## [Work required]
Every line in the records below between the one holding "You are a computer-use" and the one holding "Instruction: Click the 初始化設定 reset button", inclusive, is to be set down exactly; all other lines are to be left out.

## [Dataset content]

+ + + + +

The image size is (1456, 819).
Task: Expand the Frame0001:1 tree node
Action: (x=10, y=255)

+ + + + +

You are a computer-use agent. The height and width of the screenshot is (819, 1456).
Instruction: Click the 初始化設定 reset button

+ + + + +

## [Task response]
You are a computer-use agent. The height and width of the screenshot is (819, 1456).
Instruction: Click the 初始化設定 reset button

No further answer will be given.